Sonographic Differential Diagnosis
Sonographic Differential Diagnosis: Renal hemorrhage with pericapsular and retroperitoneal fluid and tissue proliferation. Potential clot versus neoplasia and secondary hemorrhage. FNA of the hypoechoic tissue is recommended. Guarded prognosis. Recheck sonogram is recommended in 48-72 hours to assess for any progression or resolution. Neoplastic infiltrates and blood clots can look similar on ultrasound.
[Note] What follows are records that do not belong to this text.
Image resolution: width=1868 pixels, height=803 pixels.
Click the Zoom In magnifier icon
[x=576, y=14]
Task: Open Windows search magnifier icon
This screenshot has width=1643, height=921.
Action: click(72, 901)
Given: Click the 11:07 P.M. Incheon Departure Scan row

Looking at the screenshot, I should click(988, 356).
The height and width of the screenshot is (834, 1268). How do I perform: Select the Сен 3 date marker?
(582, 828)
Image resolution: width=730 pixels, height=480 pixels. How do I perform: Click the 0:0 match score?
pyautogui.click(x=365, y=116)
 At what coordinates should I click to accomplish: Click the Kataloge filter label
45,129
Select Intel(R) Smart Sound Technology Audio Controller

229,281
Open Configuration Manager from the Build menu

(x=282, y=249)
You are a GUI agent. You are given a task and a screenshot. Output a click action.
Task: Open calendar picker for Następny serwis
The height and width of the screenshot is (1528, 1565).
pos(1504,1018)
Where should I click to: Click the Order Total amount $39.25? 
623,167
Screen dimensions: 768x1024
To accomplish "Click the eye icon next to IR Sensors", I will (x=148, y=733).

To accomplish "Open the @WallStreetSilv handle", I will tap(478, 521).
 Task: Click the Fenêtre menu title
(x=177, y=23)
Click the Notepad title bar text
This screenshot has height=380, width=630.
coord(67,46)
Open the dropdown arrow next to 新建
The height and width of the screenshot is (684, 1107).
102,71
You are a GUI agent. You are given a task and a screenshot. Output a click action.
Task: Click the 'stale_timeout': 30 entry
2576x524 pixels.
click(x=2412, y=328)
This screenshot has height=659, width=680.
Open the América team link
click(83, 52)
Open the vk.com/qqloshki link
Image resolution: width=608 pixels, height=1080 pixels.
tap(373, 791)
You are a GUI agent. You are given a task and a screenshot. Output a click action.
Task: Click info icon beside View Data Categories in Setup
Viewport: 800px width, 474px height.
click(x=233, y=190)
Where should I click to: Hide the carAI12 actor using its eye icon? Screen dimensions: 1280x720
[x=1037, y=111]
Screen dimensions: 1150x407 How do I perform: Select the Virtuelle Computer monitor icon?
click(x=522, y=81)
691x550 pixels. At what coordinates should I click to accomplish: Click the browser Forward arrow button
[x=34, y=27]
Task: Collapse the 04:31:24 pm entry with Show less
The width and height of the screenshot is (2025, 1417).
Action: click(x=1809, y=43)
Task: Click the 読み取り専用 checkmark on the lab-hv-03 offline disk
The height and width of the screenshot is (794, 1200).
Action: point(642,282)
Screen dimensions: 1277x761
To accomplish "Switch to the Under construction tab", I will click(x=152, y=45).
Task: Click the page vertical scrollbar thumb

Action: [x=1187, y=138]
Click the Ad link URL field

Doppler assessment could not differentiate one or the other hence the necessity for aspirates.
Sampling
Sampling: Surgical biopsy revealed renal hemangiosarcoma and subcapsular hematoma.
DX
Renal hemangiosarcoma and subcapsular hematoma
Outcome
Nephrectomy revealed renal mass with hemangiosarcoma confirmed upon histopathological review.
Comments
Hemangiosarcoma is a rapidly expanding neoplastic process that can often present with a history of suspected "trauma." Given that both traumatic lesions and HSA can cause hematoma formation HSA should be considered especially in predisposed breeds. Traumatic clot should begin to resolve progressively but logically HSA will progress and expand as it did in this case.